BEGIN

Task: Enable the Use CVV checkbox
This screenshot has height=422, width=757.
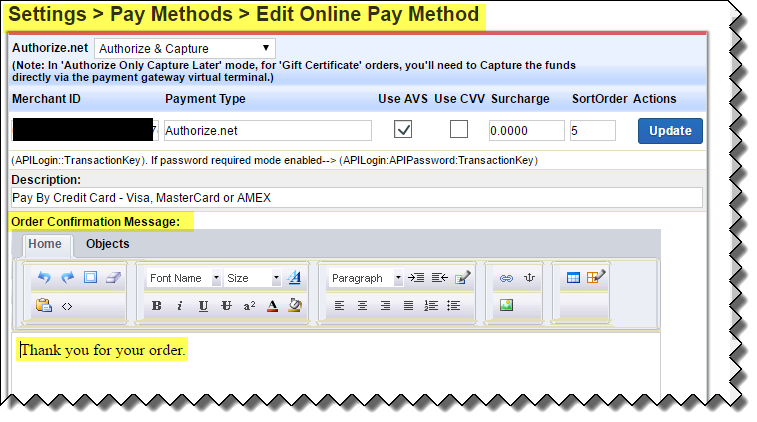Action: [459, 130]
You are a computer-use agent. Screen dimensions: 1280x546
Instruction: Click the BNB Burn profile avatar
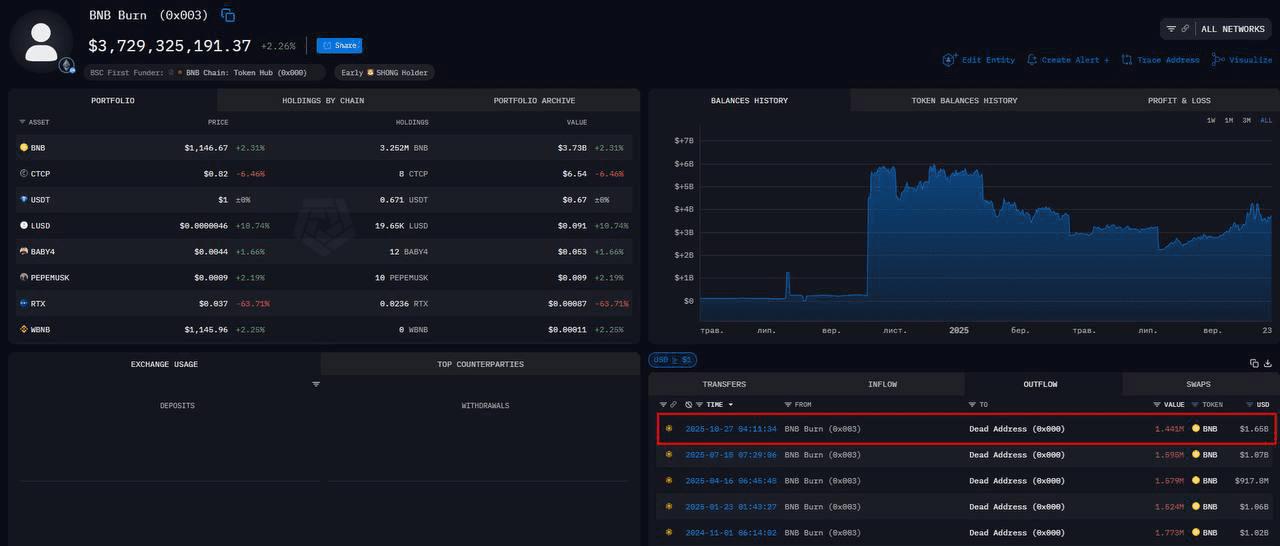[x=41, y=42]
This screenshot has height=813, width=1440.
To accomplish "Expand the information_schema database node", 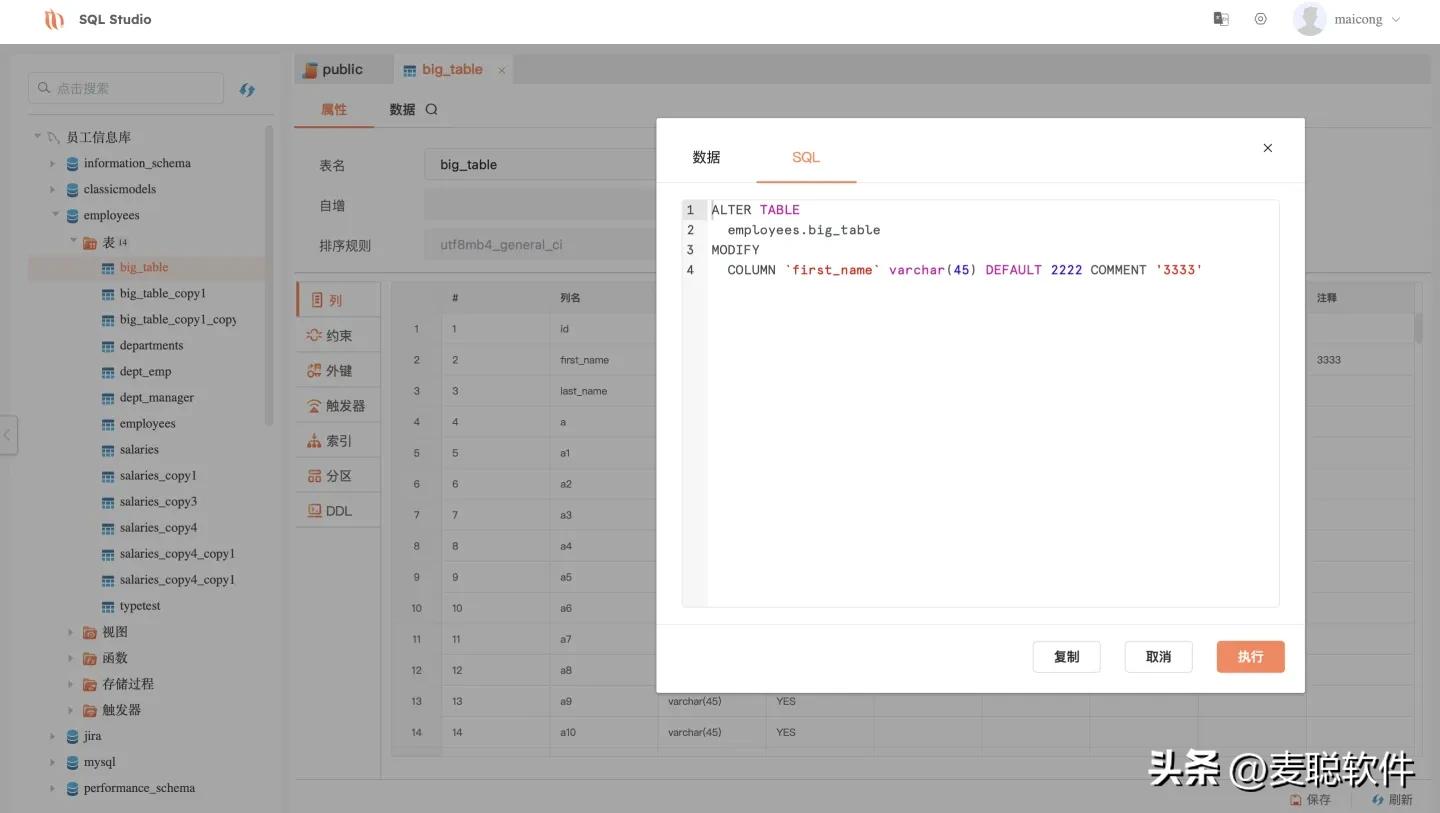I will pyautogui.click(x=53, y=163).

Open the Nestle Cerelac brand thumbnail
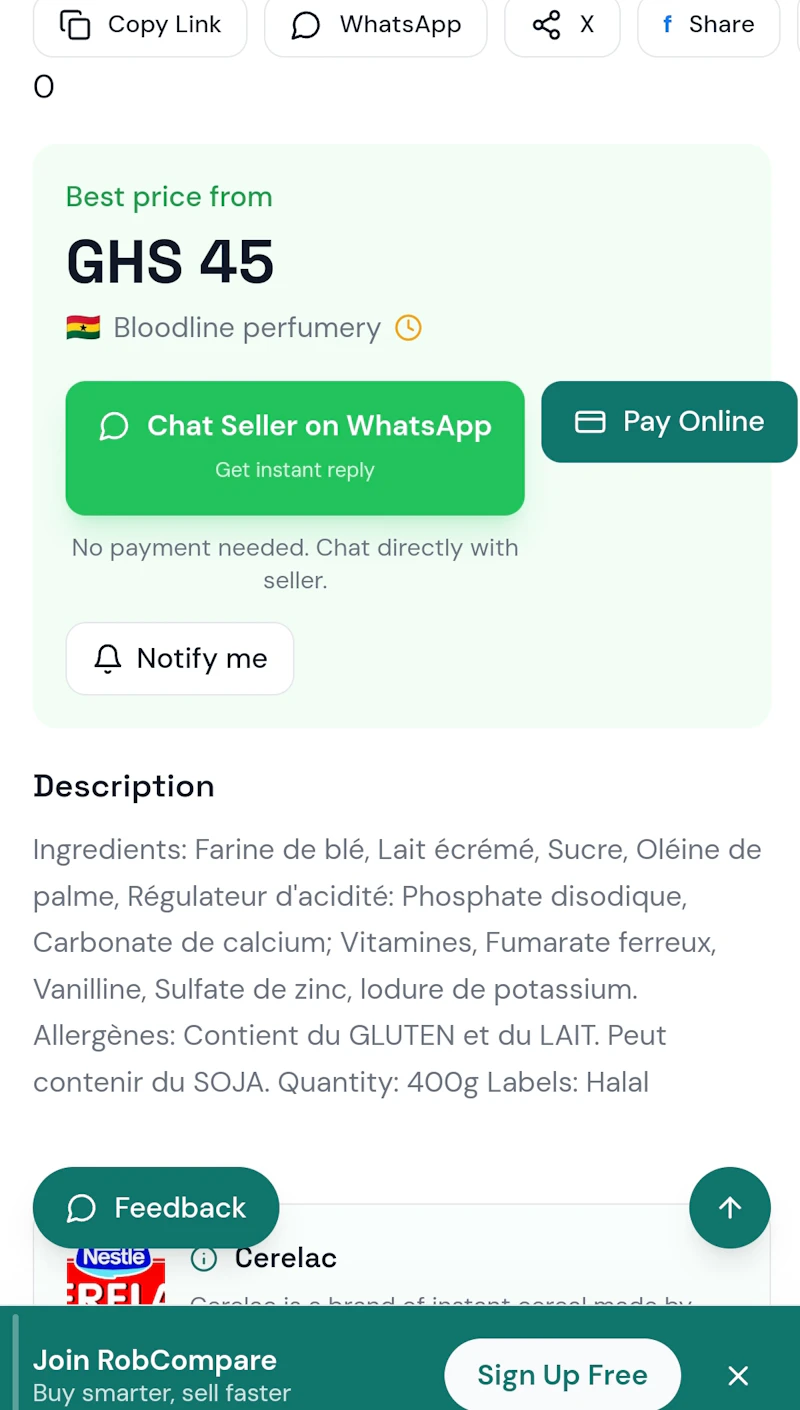click(x=116, y=1276)
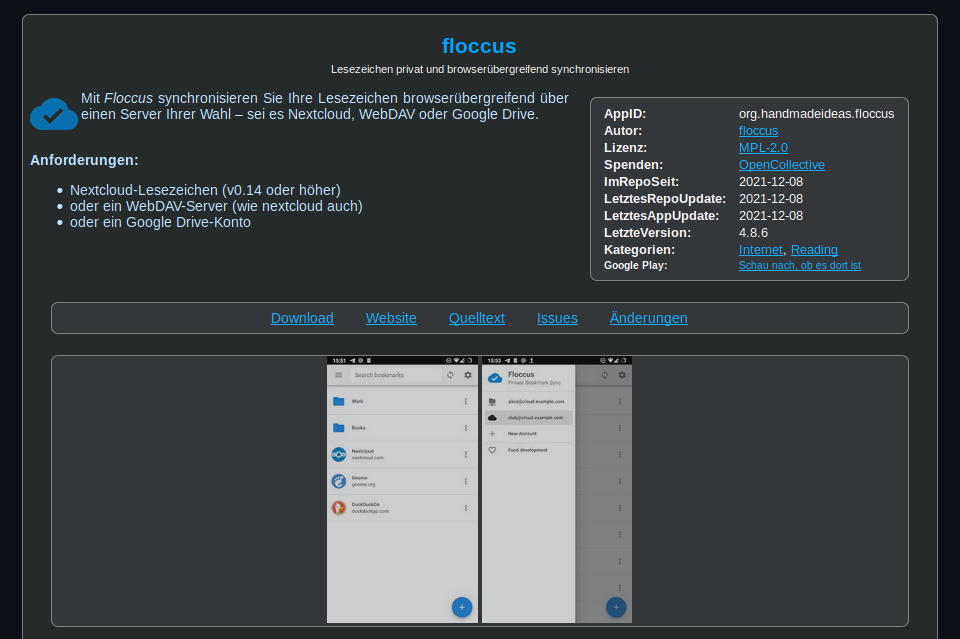Click the Books folder icon
This screenshot has height=639, width=960.
click(338, 428)

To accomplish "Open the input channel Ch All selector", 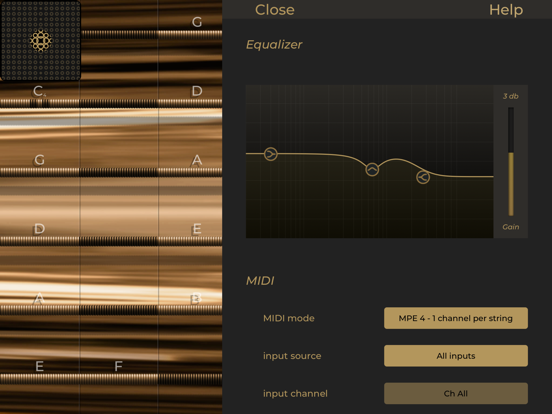I will pyautogui.click(x=456, y=394).
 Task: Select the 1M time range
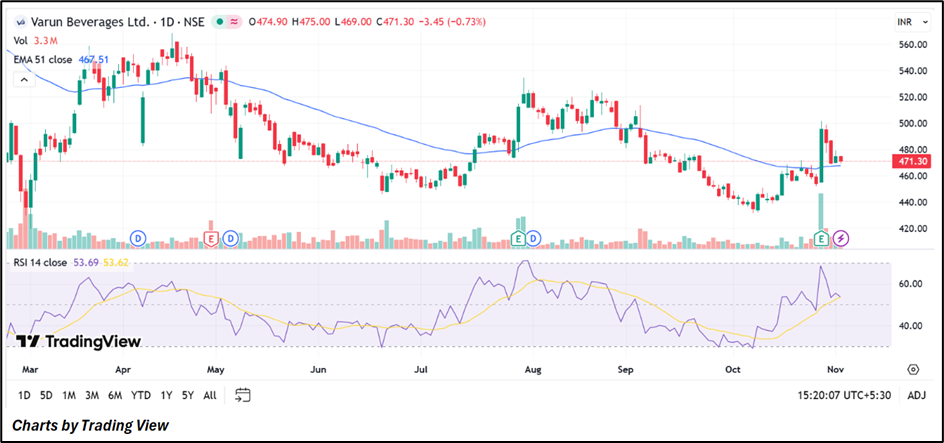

END

- Problem -
Read through the entries, then copy every line where the string "Task" is found.

- Response for this exercise -
Task: Enable the Use CVV checkbox
 Task: Select the 1M time range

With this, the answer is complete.